● DIRECTIONS: Filter the records below and copy every line that contains the string "pyautogui".

● SOURCE DATA:
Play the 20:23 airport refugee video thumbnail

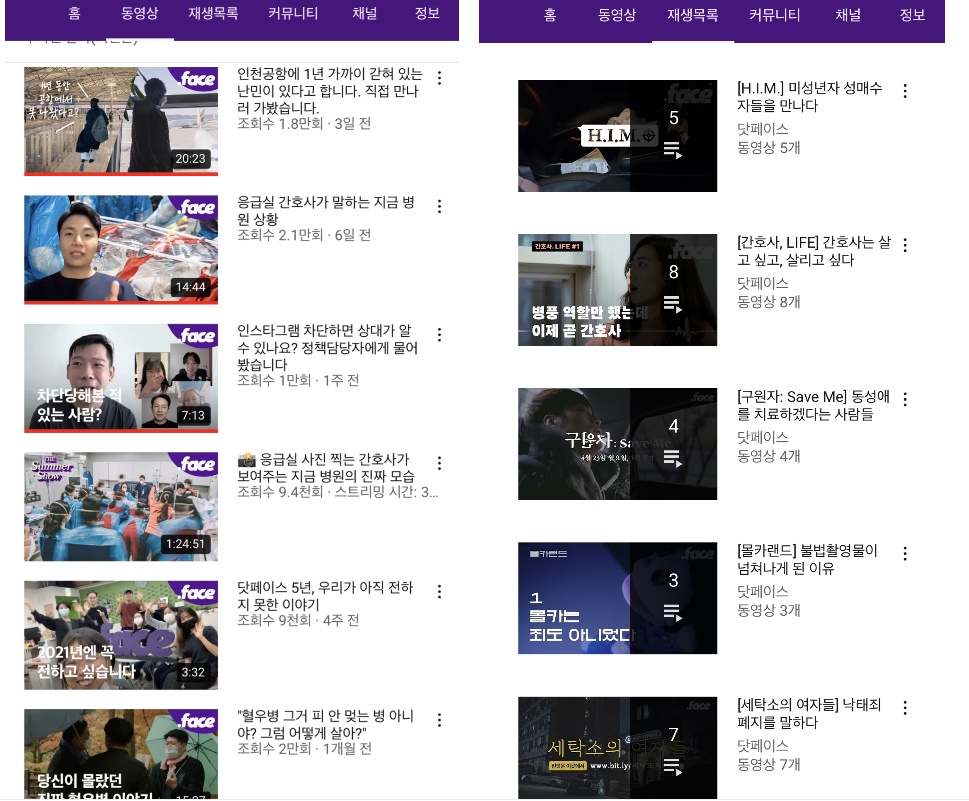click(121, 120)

---

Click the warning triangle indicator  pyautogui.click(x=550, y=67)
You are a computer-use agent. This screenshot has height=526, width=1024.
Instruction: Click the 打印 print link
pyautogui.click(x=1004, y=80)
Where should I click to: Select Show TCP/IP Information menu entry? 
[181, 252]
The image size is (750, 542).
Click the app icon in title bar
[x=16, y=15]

==

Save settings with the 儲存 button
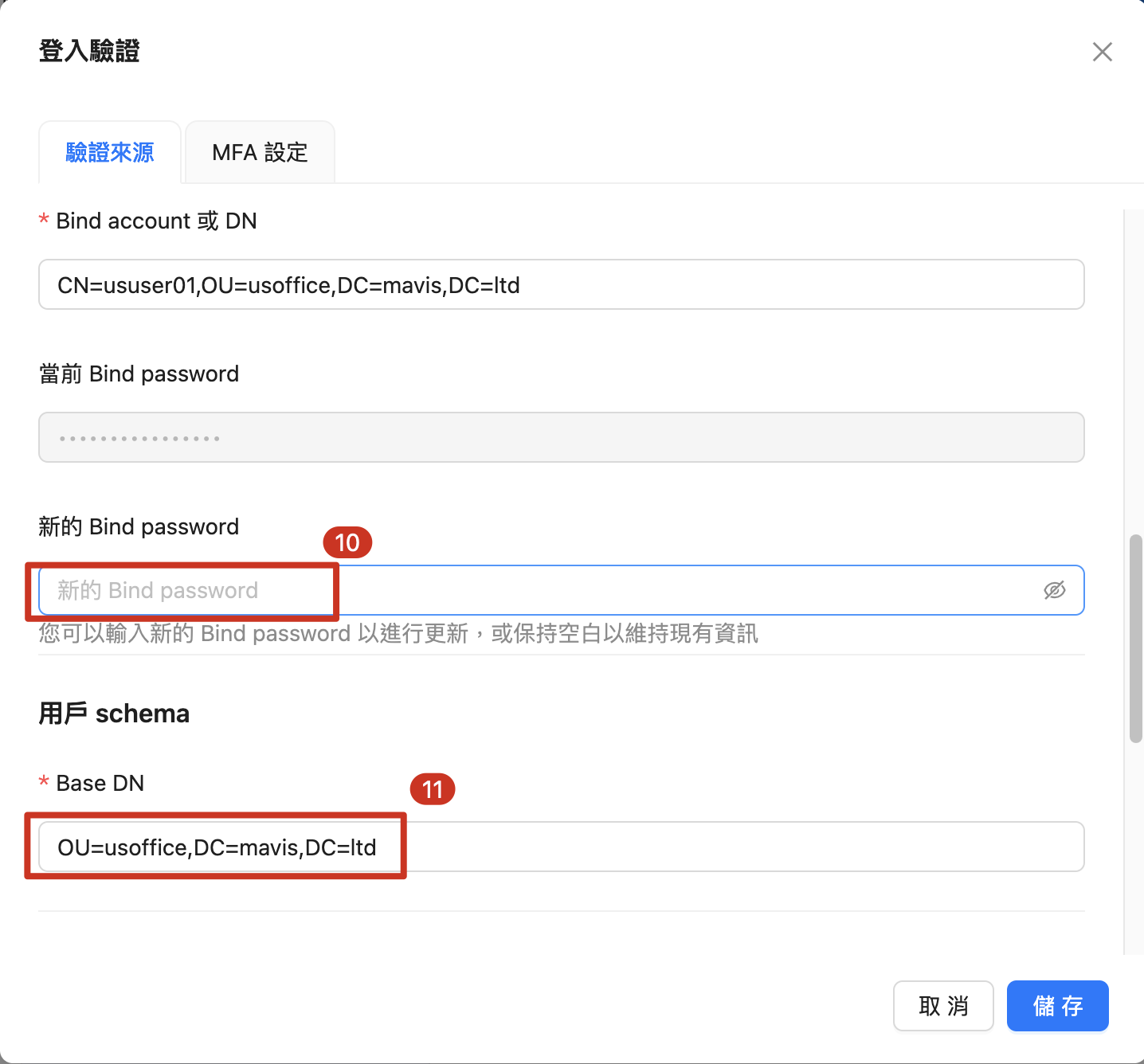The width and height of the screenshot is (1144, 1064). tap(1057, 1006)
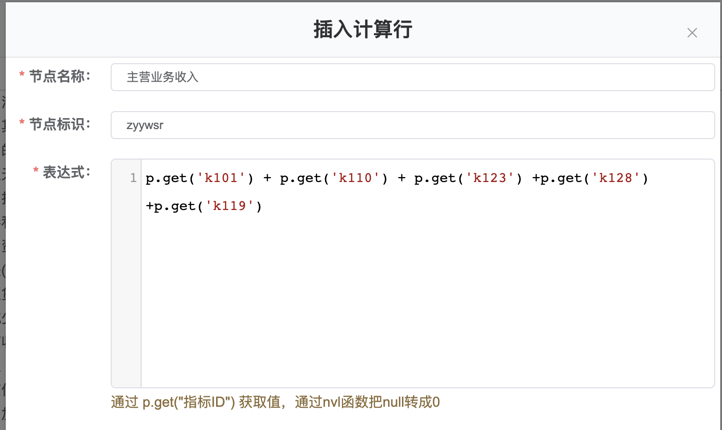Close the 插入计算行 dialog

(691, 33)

● THE REPLY:
Click the warning triangle indicator  pyautogui.click(x=550, y=67)
pyautogui.click(x=1004, y=80)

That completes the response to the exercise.